> Action item
Check every line of the data below for the word "agent". Copy the ones that have it.

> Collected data

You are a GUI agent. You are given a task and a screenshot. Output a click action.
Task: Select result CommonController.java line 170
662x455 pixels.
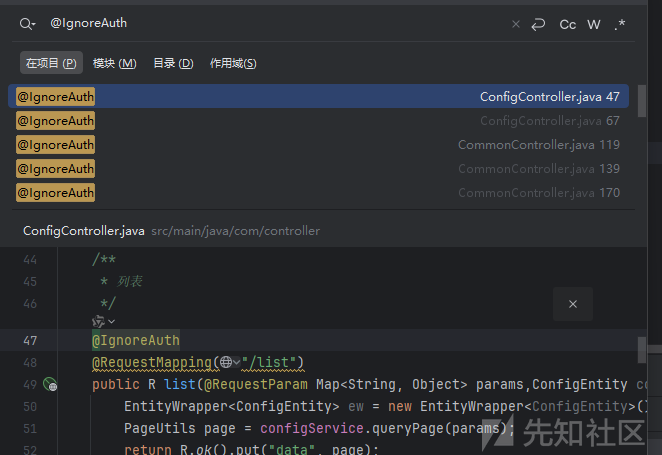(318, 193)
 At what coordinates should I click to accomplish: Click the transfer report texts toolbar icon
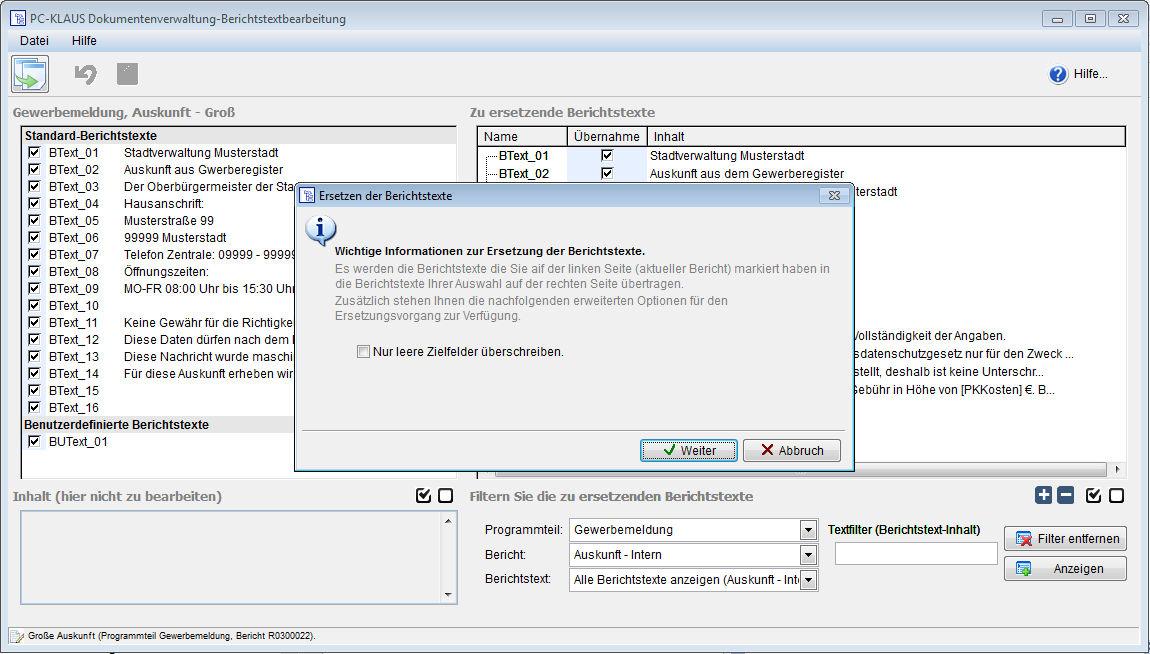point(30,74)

---

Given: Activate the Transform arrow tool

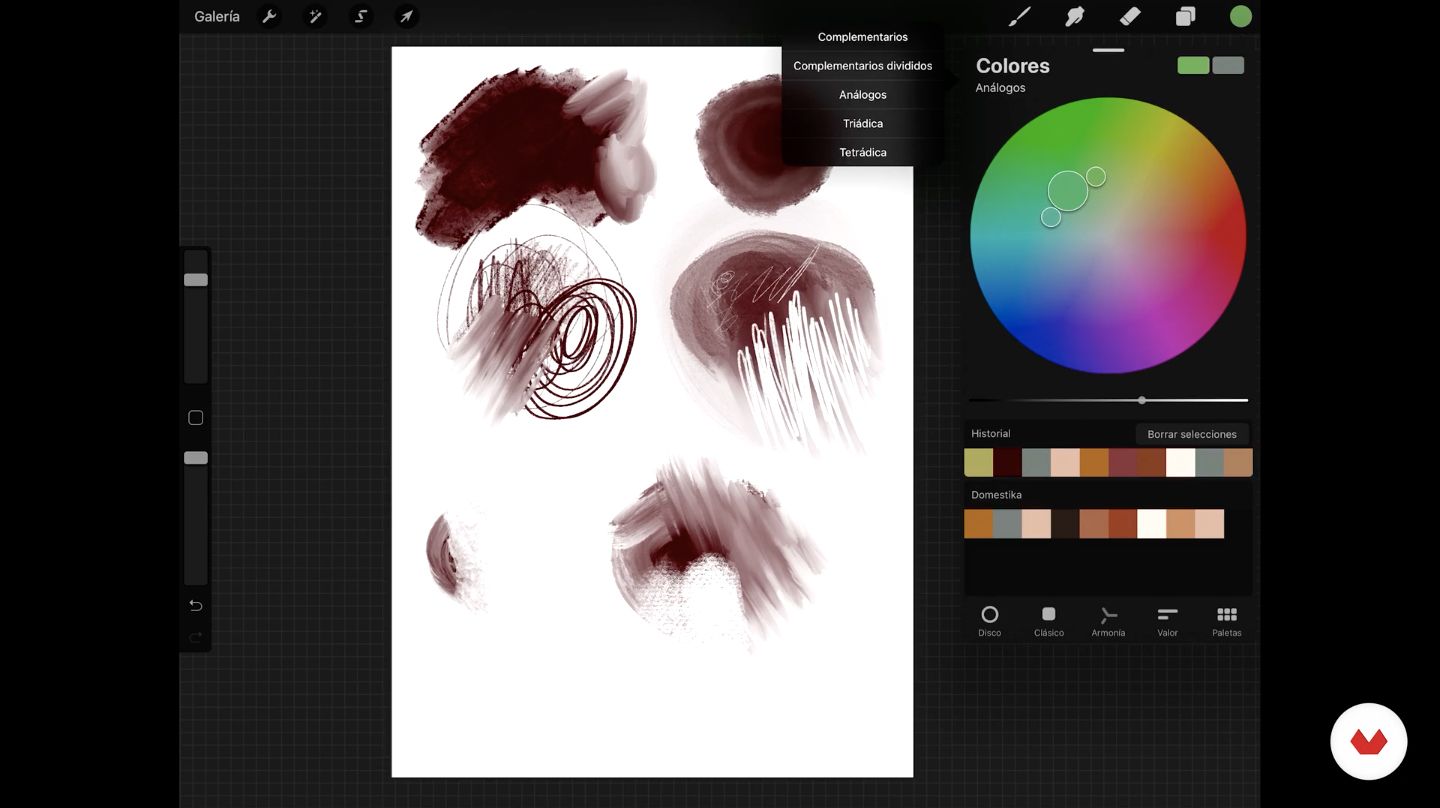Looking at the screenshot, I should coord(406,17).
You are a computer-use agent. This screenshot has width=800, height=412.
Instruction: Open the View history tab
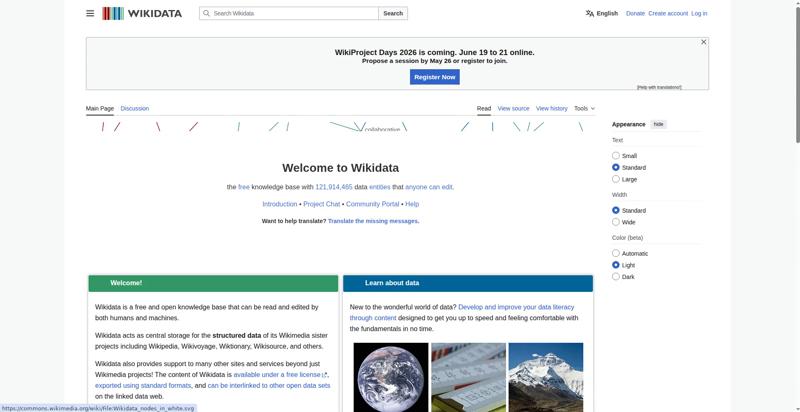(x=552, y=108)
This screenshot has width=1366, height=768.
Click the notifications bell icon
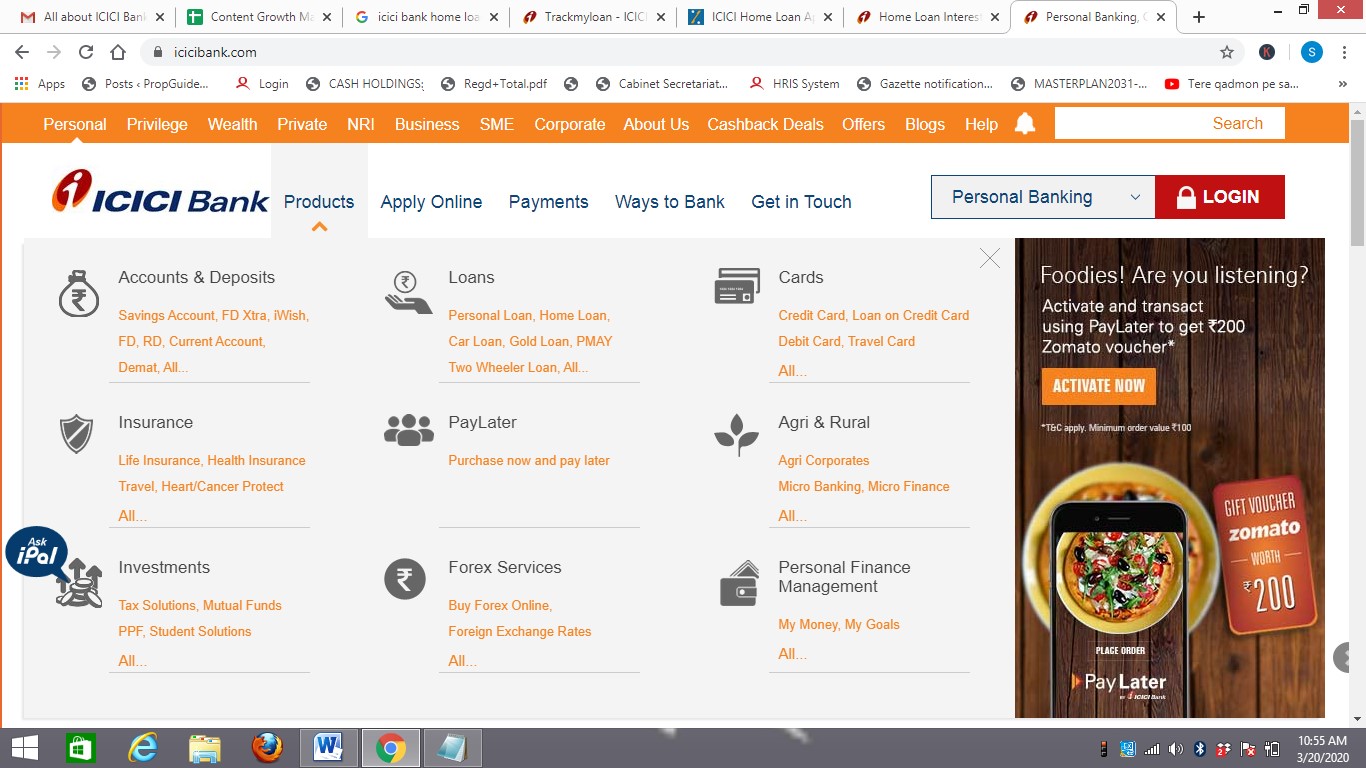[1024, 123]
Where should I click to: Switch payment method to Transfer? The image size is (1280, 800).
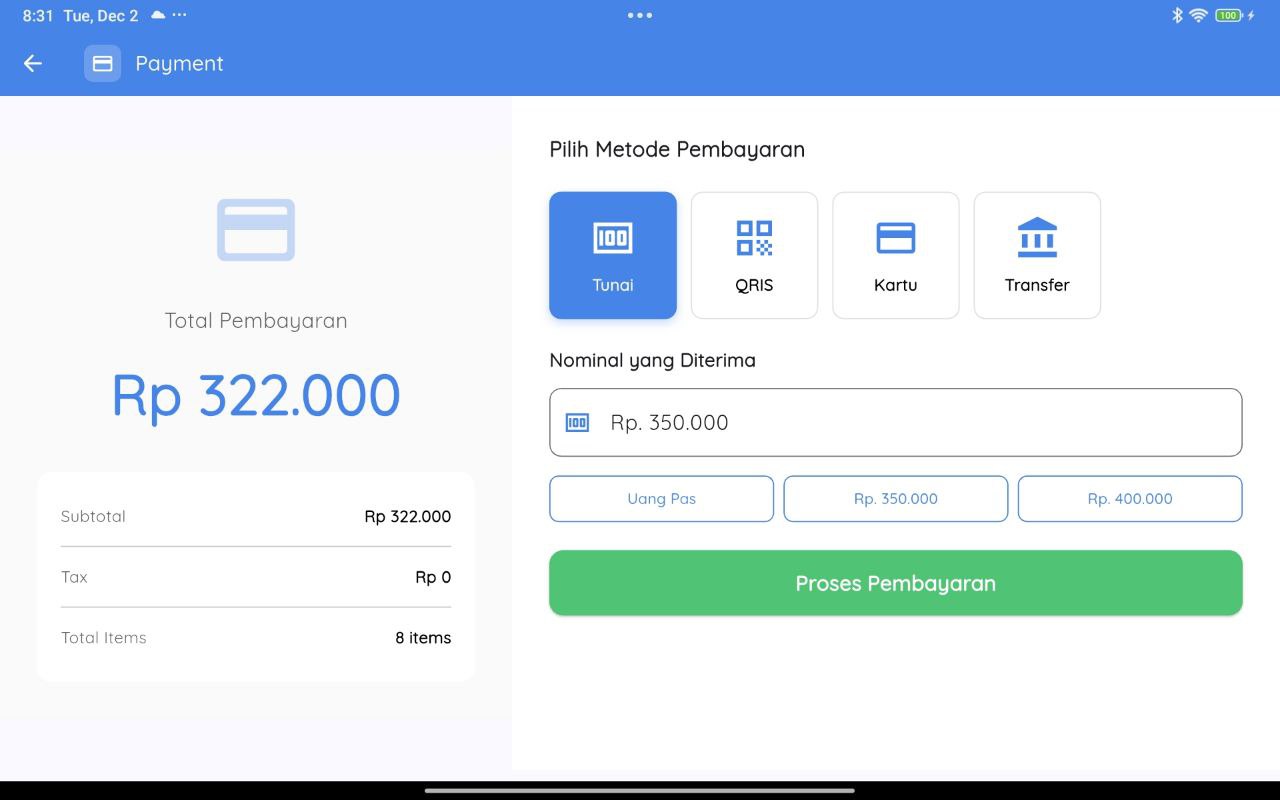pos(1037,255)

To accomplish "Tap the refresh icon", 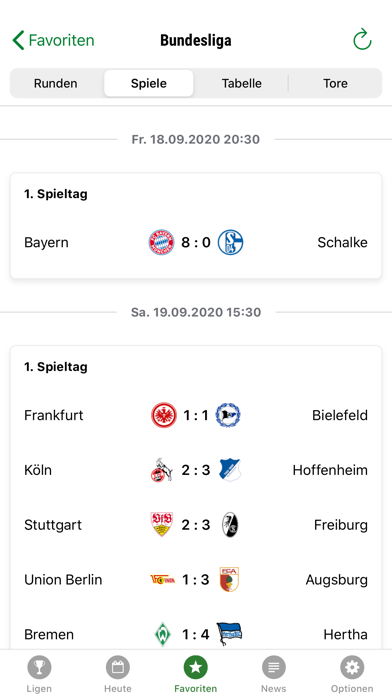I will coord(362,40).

> Exercise result
You are a GUI agent. You are given a task and a screenshot. Output a click action.
You are a computer-use agent. This screenshot has width=800, height=412.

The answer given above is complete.